> ACTIONS TO TAKE:
(1) According to the investor remarks, what is the average dividend payout ratio of the company's peers?
(2) List the qualities that the closing paragraph of the investor remarks credits the company with before it mentions "the last bullet."
(3) Update the investor remarks from the words "So going back" through "return of 10%.", with "value proposition" replaced by "investment thesis".

First, starting of with what we heard in terms of economic recovery, and the presidents all covered this, we do believe our service territories – all of them – are showing economic recovery. We’re better than the national average, but we do see that we’re facing headwinds in this area. We’re only projecting sales growth for the next five years on a consolidated basis of about 1%. Also, we’re seeing some headwinds relative to our authorized ROE. We’re seeing some compression closer to the 10% level. But regardless of this, we see we have a lot of dividend flexibility as we go forward.
Right now, our dividend payout ratio is about 60%, and I will say many of you have asked, even in my short tenure, is why are we allowing our dividend yield to lag behind our peers? And we really do strongly believe at this point in time, because we have such large construction programs for the next several years, that this is the best place to put our money in terms of our investment in our one programs. But as we get past that peak in 2013, we do believe we have a lot of flexibility. Our construction programs will moderate and our cash flow from operations will actually start to improve as well. Again, this is what Ben always calls our dry powder.
In terms of our low payout ratio, and just to emphasize the point of our strength, you can see we’re at the 60%. The average of our peers is 65%, but we’re significantly lower than that and we will have flexibility. Again, looking at our payout ratio, in the near term if we continue to achieve at our earnings growth between 5 and 7%, in only a very short period that we’re actually going to drop below that dividend payout ratio of 60%. So again, we see this as a real asset in terms of flexibility of our overall return.
So going back to the value proposition that Ben closed with, we do believe achieving a total 10% return by a combination of earnings growth as well as dividend and yield is very sustainable to the future. Again, through 2013, we strongly believe this is achievable through our continuing 5 to 7% earnings growth, the dividend yield of 2 to 4; but as we get beyond that, we do think we have a lot of flexibility. If we do hit the headwinds and temper in terms of our earnings growth, we have flexibility to increase the dividend to ultimately result in a total return of 10%.
So in terms of closing and delivering on our plan, I think you’ve heard—I hope you’ll have a clear appreciation. We do have a very robust pipeline in terms of capital investment, very strong in financial discipline including access to our capital markets, a proven track record in terms of earnings growth delivery as well as dividends; and I think the last bullet sums it up. We really believe we’re uniquely positioned to deliver a transparent and sustainable total 10% return.

> RECORDED DATA:

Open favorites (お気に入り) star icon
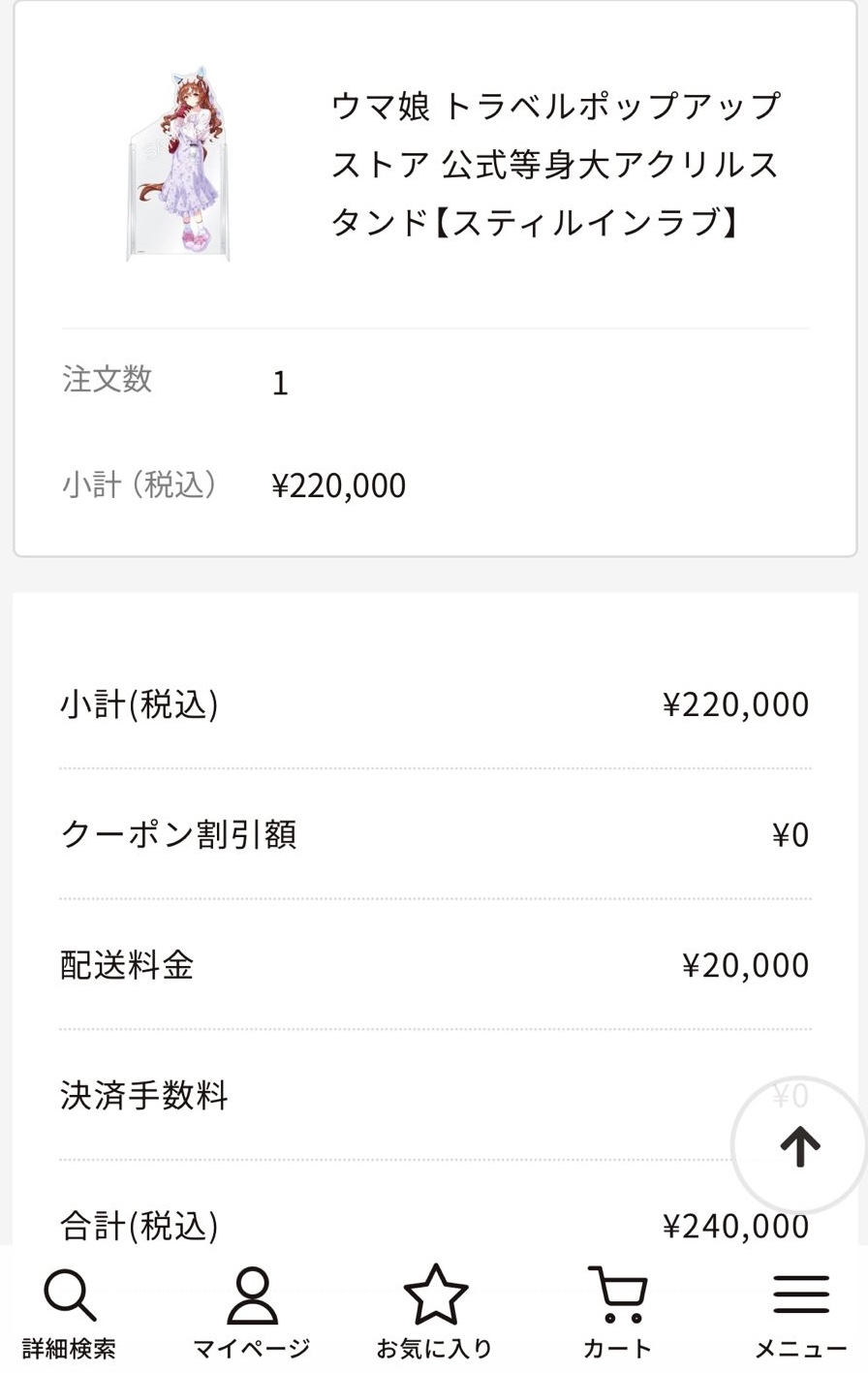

* * *

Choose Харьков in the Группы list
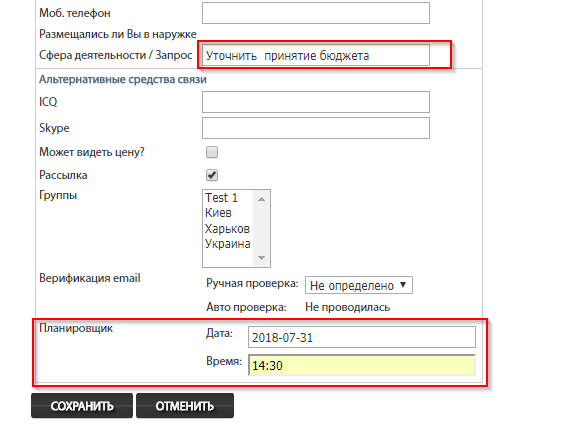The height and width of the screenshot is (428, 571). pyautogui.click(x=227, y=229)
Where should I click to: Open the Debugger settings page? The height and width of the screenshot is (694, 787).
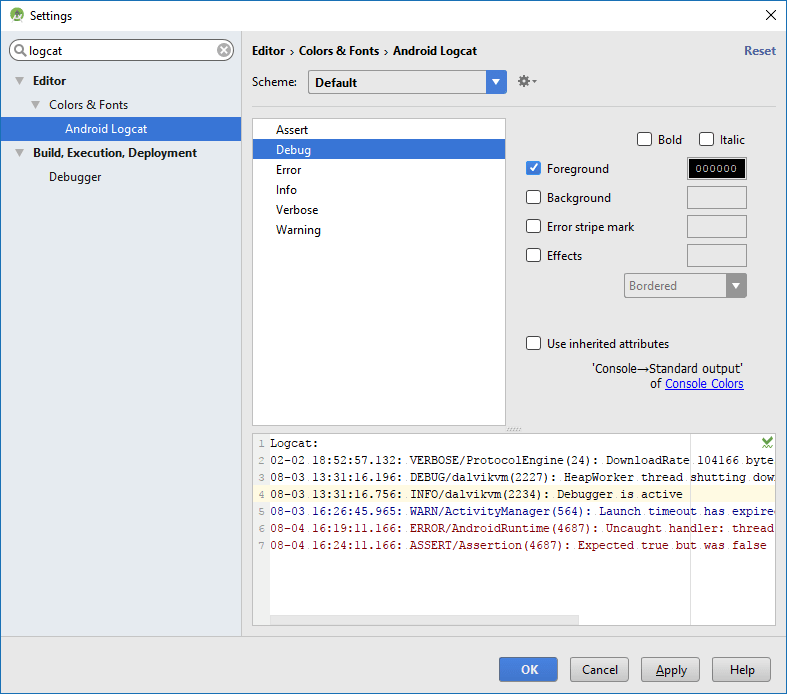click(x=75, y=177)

---

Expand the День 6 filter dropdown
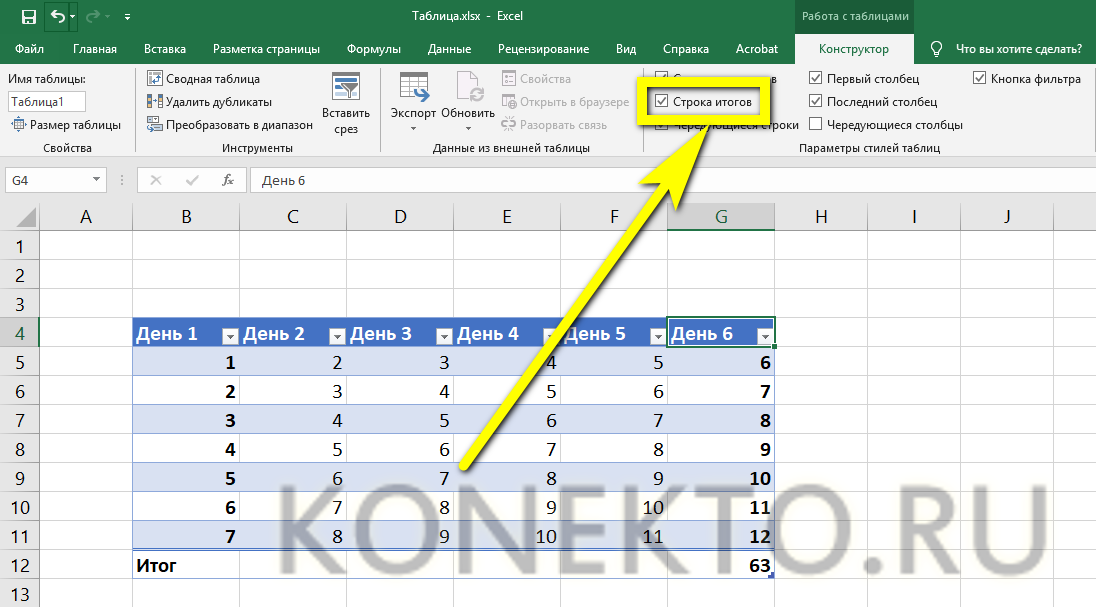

> THE RESULTS:
(1) 65%

(2)
- A very robust pipeline in terms of capital investment
- Very strong financial discipline, including access to capital markets
- A proven track record in earnings growth delivery as well as dividends

(3)
So going back to the investment thesis that Ben closed with, we do believe achieving a total 10% return by a combination of earnings growth as well as dividend and yield is very sustainable to the future. Again, through 2013, we strongly believe this is achievable through our continuing 5 to 7% earnings growth, the dividend yield of 2 to 4; but as we get beyond that, we do think we have a lot of flexibility. If we do hit the headwinds and temper in terms of our earnings growth, we have flexibility to increase the dividend to ultimately result in a total return of 10%.